__TASK__.
Find the line with "Instruction: Expand the" in the records below, then please transcribe it and every later line exactly, omitting the pictures and adding nothing.

__DATA RECORDS__.
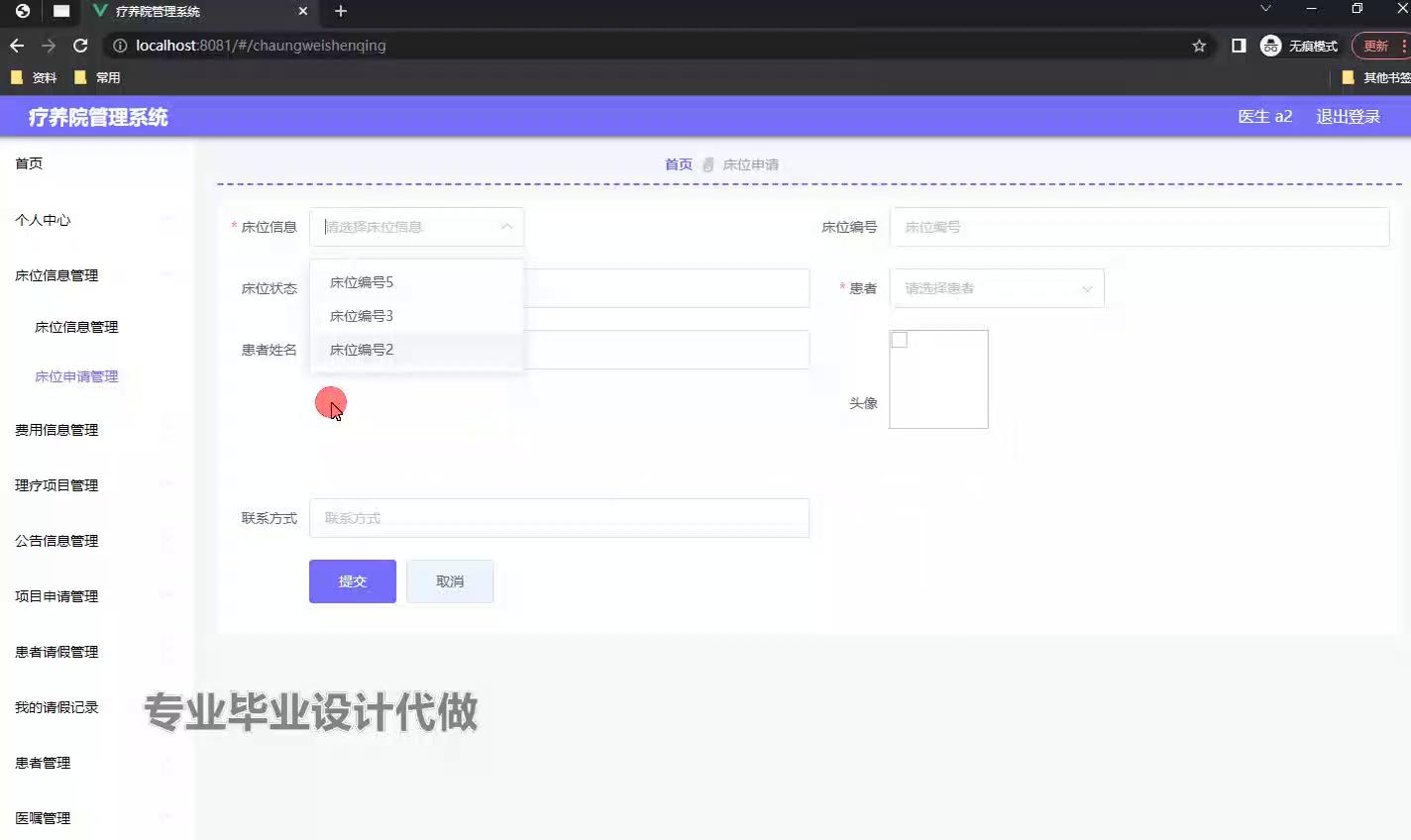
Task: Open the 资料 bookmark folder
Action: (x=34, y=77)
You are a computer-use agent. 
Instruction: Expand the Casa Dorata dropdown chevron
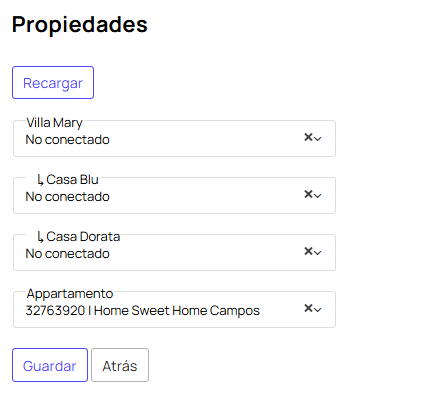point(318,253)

__RESULT OF THIS EXERCISE__.
Instruction: Expand the Casa Dorata dropdown chevron
point(318,253)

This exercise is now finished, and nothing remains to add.